Bybit has become the second-biggest crypto exchange in the world by trading volume, a milestone they achieved by obtaining over 30 million registered users. This achievement has also been accompanied by a period of outstanding growth that we can see in their market share numbers. According to a recent Kaiko Research report, Bybit’s spot trading market share skyrocketed by over 400% from the 2% share it had in 2023 to the breathtaking 16% figure it now stands at.

Bybit has said a big factor behind this growth is their uncompromising dedication to bolstering user trust and security. One of the ways Bybit improves trust with users is through the regular proof-of-reserve audits they conduct to maintain accountability and transparency so users know what’s happening with their funds. Additionally, Bybit has an impeccable security record as they haven’t had any hacking incidents or major breakdowns since they started operating in 2018. This excellent security record is why Bybit has received an AA rating recently from the CCData Crypto Exchange Benchmark Report and also got a 10/10 Trust Score from CoinGecko.

Another factor that has contributed to Bybit’s growth is the company’s expansion into Web3 solutions. The platforms they’ve created, like NFT Pro, Inscription Marketplace, and Airdrop Arcade, have simplified user experiences and lowered entry barriers to investment opportunities in promising upcoming projects and tokens. There are also many online stores, anonymous casinos, and gift card stores that facilitate transactions from exchanges, which has made retail buying opportunities accessible on Bybit.

Innovative Trading Solutions

Bybit has also become very popular due to the innovative trading solutions they offer, such as the various margin trading features they have on their platform. One of these features is the regular margin trading option, which lets users utilize the assets they have in their spot accounts as collateral when they want to borrow additional funds to trade with from Bybit. This feature allows traders to open positions that are bigger than their wallet balances with leverages capped at 10x on the spot market.

With the regular margin trading feature, all assets supporting a position in a user’s spot account can serve as collateral to prevent liquidation. These assets can be sold off automatically by the system as it recoups the amounts it lent should a user’s risk level reach a critical point.

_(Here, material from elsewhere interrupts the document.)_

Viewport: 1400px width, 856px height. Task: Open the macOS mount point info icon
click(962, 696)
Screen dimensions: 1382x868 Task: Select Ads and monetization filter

Bybit also has another margin trading feature known as the cross-margin mode, which lets traders use all the balances they have available in their standard account as collateral. This feature reduces the chances of a trader’s position being liquidated, which has made it great for hedging.

Another margin trading feature offered by Bybit is the isolated margin mode that limits the margins placed on a position. This feature liquidates positions if they fall below set minimums but limits trader losses to their position margins and doesn’t affect their account balances by isolating collateral.

Future Outlook

As crypto markets continue to grow, Bybit’s relationship with prime brokers is going to evolve as the market share this exchange has managed to acquire, and steady growth makes them attractive partners. And since prime brokers are crucial at offering clients in providing liquidity and acceptance by institutional traders, Bybit’s growth could lead to further adoption of this exchange.